Re: [PATCH 07/27] arc: TCG instruction definitions

From: Richard Henderson <richard.henderson@linaro.org>
To: cupertinomiranda@gmail.com, qemu-devel@nongnu.org
Cc: shahab@synopsys.com, linux-snps-arc@lists.infradead.org,
	claziss@synopsys.com, cmiranda@synopsys.com
Subject: Re: [PATCH 07/27] arc: TCG instruction definitions
Date: Wed, 7 Apr 2021 12:38:16 -0700	[thread overview]
Message-ID: <d477c4a9-3ade-1536-19b2-dcae76f54d93@linaro.org> (raw)
In-Reply-To: <20210405143138.17016-8-cupertinomiranda@gmail.com>

On 4/5/21 7:31 AM, cupertinomiranda@gmail.com wrote:
> +void arc_gen_verifyCCFlag(const DisasCtxt *ctx, TCGv ret)

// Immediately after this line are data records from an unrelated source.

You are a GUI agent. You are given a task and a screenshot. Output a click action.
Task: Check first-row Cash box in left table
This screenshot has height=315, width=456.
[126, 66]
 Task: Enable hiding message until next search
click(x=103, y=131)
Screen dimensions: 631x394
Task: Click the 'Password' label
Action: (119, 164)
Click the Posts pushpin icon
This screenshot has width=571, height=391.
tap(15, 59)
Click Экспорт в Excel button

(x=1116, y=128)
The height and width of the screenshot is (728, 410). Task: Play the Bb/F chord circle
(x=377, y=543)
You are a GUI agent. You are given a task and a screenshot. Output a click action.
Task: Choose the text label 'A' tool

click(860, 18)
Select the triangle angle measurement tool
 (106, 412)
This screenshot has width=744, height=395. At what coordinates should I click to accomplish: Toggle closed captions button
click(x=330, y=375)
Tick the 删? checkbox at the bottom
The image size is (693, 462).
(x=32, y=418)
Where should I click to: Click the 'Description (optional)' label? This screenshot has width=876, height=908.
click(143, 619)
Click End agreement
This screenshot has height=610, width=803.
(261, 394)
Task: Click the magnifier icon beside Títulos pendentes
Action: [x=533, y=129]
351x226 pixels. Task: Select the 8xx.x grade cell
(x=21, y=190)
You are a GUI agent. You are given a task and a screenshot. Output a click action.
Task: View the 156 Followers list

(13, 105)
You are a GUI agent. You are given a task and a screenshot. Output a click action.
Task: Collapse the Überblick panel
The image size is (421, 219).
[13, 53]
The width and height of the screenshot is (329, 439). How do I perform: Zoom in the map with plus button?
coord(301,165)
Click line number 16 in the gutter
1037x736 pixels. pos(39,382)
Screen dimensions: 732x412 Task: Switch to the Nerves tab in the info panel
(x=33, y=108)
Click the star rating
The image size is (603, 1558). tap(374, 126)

Why "verify"?  I don't see anything that verifies here...

I'll note that this can be done better, if you expose the actual comparison 
rather than a simple boolean.  This could remove 2-3 insns from gen_cc_prologue().

See e.g. disas_jcc and DisasCompare from target/s390x.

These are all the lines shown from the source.